Stored dataset items:
───

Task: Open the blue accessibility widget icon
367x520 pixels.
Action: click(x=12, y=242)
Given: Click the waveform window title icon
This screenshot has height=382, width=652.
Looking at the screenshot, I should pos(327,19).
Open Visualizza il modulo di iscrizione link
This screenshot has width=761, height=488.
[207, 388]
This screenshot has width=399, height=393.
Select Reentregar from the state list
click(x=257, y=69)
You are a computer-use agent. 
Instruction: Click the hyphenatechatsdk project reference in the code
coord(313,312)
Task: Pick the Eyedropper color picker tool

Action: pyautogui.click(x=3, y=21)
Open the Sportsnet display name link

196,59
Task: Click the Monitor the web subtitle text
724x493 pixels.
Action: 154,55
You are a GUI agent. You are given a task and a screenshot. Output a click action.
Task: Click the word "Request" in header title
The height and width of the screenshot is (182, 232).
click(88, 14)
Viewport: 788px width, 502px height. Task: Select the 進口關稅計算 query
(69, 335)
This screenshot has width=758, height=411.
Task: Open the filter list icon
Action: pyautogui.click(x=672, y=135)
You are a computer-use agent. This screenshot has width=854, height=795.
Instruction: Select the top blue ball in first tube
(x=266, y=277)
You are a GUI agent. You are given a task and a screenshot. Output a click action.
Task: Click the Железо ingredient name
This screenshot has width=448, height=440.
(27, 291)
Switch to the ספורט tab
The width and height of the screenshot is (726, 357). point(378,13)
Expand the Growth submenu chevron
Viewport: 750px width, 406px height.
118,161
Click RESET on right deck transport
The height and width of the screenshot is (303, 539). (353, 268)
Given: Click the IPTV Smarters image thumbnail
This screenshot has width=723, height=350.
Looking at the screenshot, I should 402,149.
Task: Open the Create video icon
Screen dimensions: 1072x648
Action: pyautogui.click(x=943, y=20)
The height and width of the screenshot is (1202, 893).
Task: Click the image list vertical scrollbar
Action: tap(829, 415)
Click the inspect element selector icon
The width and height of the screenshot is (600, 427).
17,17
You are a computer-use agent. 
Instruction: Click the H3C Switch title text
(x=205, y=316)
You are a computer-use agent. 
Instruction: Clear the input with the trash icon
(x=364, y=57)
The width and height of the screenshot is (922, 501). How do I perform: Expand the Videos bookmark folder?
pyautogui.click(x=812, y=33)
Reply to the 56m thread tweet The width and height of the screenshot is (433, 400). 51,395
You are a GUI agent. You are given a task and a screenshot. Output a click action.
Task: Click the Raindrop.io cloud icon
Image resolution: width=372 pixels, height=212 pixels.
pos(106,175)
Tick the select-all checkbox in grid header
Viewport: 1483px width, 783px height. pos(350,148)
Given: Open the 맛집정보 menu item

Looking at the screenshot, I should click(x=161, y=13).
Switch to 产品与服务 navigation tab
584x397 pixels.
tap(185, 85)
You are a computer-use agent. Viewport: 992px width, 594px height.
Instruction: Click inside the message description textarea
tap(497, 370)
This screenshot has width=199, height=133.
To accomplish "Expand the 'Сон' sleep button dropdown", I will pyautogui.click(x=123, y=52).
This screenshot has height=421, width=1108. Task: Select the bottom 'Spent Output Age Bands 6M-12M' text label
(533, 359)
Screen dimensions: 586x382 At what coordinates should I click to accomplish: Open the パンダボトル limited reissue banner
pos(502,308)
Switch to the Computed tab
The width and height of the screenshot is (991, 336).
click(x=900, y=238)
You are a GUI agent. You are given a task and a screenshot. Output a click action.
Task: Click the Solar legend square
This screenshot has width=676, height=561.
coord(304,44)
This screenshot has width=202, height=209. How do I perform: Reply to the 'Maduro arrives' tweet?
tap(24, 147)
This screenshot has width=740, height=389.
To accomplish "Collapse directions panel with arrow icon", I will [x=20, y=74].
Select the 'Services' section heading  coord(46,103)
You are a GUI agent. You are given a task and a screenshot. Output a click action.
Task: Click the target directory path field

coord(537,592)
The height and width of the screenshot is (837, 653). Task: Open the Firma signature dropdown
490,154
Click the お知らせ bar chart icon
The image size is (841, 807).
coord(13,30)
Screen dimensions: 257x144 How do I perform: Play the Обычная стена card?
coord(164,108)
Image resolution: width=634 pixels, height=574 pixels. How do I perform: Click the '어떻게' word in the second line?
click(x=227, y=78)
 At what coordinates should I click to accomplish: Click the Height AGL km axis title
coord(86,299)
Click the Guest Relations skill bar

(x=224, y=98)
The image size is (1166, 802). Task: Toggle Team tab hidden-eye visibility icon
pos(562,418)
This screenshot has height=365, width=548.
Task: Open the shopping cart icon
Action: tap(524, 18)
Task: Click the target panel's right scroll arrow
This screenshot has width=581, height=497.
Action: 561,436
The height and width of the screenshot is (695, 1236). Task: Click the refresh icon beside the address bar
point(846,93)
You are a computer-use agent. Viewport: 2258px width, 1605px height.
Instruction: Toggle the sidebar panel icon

───

PROBLEM REQUIREMENTS:
For each record above, print an exact copy.

SOLVED PROBLEM:
Task: Open the blue accessibility widget icon
367x520 pixels.
Action: click(x=12, y=242)
Given: Click the waveform window title icon
This screenshot has height=382, width=652.
Looking at the screenshot, I should pos(327,19).
Open Visualizza il modulo di iscrizione link
This screenshot has width=761, height=488.
[207, 388]
This screenshot has width=399, height=393.
Select Reentregar from the state list
click(x=257, y=69)
You are a computer-use agent. 
Instruction: Click the hyphenatechatsdk project reference in the code
coord(313,312)
Task: Pick the Eyedropper color picker tool

Action: pyautogui.click(x=3, y=21)
Open the Sportsnet display name link

196,59
Task: Click the Monitor the web subtitle text
724x493 pixels.
Action: 154,55
You are a GUI agent. You are given a task and a screenshot. Output a click action.
Task: Click the word "Request" in header title
The height and width of the screenshot is (182, 232).
click(88, 14)
Viewport: 788px width, 502px height. Task: Select the 進口關稅計算 query
(69, 335)
This screenshot has width=758, height=411.
Task: Open the filter list icon
Action: pyautogui.click(x=672, y=135)
You are a computer-use agent. This screenshot has width=854, height=795.
Instruction: Select the top blue ball in first tube
(x=266, y=277)
You are a GUI agent. You are given a task and a screenshot. Output a click action.
Task: Click the Железо ingredient name
This screenshot has width=448, height=440.
(27, 291)
Switch to the ספורט tab
The width and height of the screenshot is (726, 357). point(378,13)
Expand the Growth submenu chevron
Viewport: 750px width, 406px height.
118,161
Click RESET on right deck transport
The height and width of the screenshot is (303, 539). (353, 268)
Given: Click the IPTV Smarters image thumbnail
This screenshot has width=723, height=350.
Looking at the screenshot, I should 402,149.
Task: Open the Create video icon
Screen dimensions: 1072x648
Action: pyautogui.click(x=943, y=20)
The height and width of the screenshot is (1202, 893).
Task: Click the image list vertical scrollbar
Action: tap(829, 415)
Click the inspect element selector icon
The width and height of the screenshot is (600, 427).
17,17
You are a computer-use agent. 
Instruction: Click the H3C Switch title text
(x=205, y=316)
You are a computer-use agent. 
Instruction: Clear the input with the trash icon
(x=364, y=57)
The width and height of the screenshot is (922, 501). How do I perform: Expand the Videos bookmark folder?
pyautogui.click(x=812, y=33)
Reply to the 56m thread tweet The width and height of the screenshot is (433, 400). 51,395
You are a GUI agent. You are given a task and a screenshot. Output a click action.
Task: Click the Raindrop.io cloud icon
Image resolution: width=372 pixels, height=212 pixels.
pos(106,175)
Tick the select-all checkbox in grid header
Viewport: 1483px width, 783px height. pos(350,148)
Given: Open the 맛집정보 menu item

Looking at the screenshot, I should click(x=161, y=13).
Switch to 产品与服务 navigation tab
584x397 pixels.
tap(185, 85)
You are a computer-use agent. Viewport: 992px width, 594px height.
Instruction: Click inside the message description textarea
tap(497, 370)
This screenshot has width=199, height=133.
To accomplish "Expand the 'Сон' sleep button dropdown", I will pyautogui.click(x=123, y=52).
This screenshot has height=421, width=1108. Task: Select the bottom 'Spent Output Age Bands 6M-12M' text label
(533, 359)
Screen dimensions: 586x382 At what coordinates should I click to accomplish: Open the パンダボトル limited reissue banner
pos(502,308)
Switch to the Computed tab
The width and height of the screenshot is (991, 336).
click(x=900, y=238)
You are a GUI agent. You are given a task and a screenshot. Output a click action.
Task: Click the Solar legend square
This screenshot has width=676, height=561.
coord(304,44)
This screenshot has width=202, height=209. How do I perform: Reply to the 'Maduro arrives' tweet?
tap(24, 147)
This screenshot has width=740, height=389.
To accomplish "Collapse directions panel with arrow icon", I will [x=20, y=74].
Select the 'Services' section heading  coord(46,103)
You are a GUI agent. You are given a task and a screenshot. Output a click action.
Task: Click the target directory path field

coord(537,592)
The height and width of the screenshot is (837, 653). Task: Open the Firma signature dropdown
490,154
Click the お知らせ bar chart icon
The image size is (841, 807).
coord(13,30)
Screen dimensions: 257x144 How do I perform: Play the Обычная стена card?
coord(164,108)
Image resolution: width=634 pixels, height=574 pixels. How do I perform: Click the '어떻게' word in the second line?
click(x=227, y=78)
 At what coordinates should I click to accomplish: Click the Height AGL km axis title
coord(86,299)
Click the Guest Relations skill bar

(x=224, y=98)
The image size is (1166, 802). Task: Toggle Team tab hidden-eye visibility icon
pos(562,418)
This screenshot has height=365, width=548.
Task: Open the shopping cart icon
Action: tap(524, 18)
Task: Click the target panel's right scroll arrow
This screenshot has width=581, height=497.
Action: 561,436
The height and width of the screenshot is (695, 1236). Task: Click the refresh icon beside the address bar
point(846,93)
You are a computer-use agent. Viewport: 2258px width, 1605px height.
Instruction: Toggle the sidebar panel icon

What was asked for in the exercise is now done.